Author(s)
Dr. Prakash Chandra, Mrs. Sangeeta Sharma, Dr. Nitin Kumar
- Manuscript ID: 120817
- Volume 2, Issue 6, Jun 2026
- Pages: 1815–1832
Subject Area: Medical Science
DOI: https://doi.org/10.5281/zenodo.20624554Abstract
Spirituality represents a domain of patient experience long recognised as important in cancer care yet inconsistently integrated into structured oncology practice. The International Consensus Conference on Spiritual Care in Cancer recommended structured spiritual screening, assessment, and care across cancer care settings. We undertook a 12-month prospective cohort study of 324 cancer patients across five tumour categories with integrated spiritual care service availability and structured engagement measurement.

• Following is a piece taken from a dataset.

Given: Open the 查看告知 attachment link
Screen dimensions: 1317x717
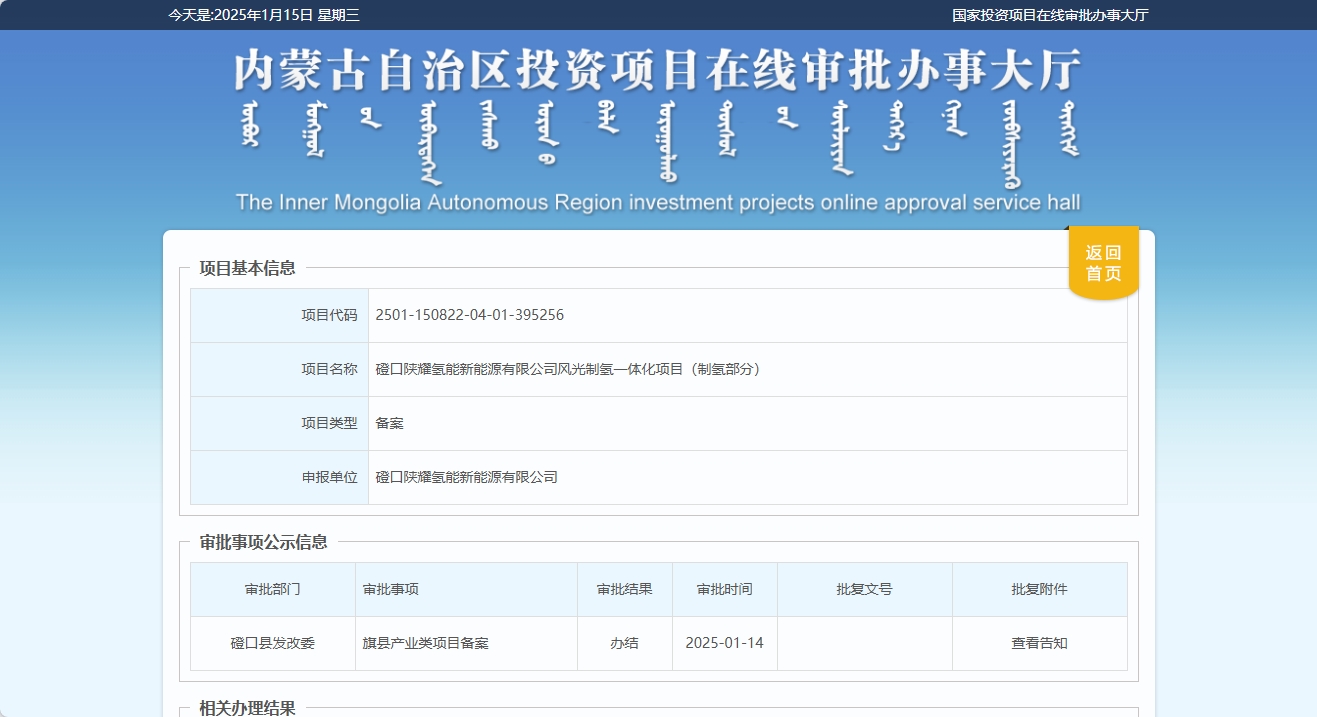Looking at the screenshot, I should point(1040,643).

Spiritual concerns at baseline differed substantially by tumour type: lung cancer patients showed highest meaning/purpose concerns (52%) and haematological cancer patients showed highest fear/anxiety concerns (52%). Spiritual care intervention produced measurable benefits across multiple outcome domains with largest effect sizes for spiritual wellbeing (Cohen's d 1.84), existential meaning (1.62), and faith integration (1.48), and smaller but meaningful effects for depression, anxiety, pain, and quality of life. 12-month quality-of-life maintenance was achieved by 62% of high-engagement patients versus 32% of low-engagement patients. Strongest predictors of spiritual care benefit included pre-existing religious practice, active treatment, recent diagnosis, existential distress, family caregiver participation, trained spiritual provider availability, and multilingual/multifaith service infrastructure.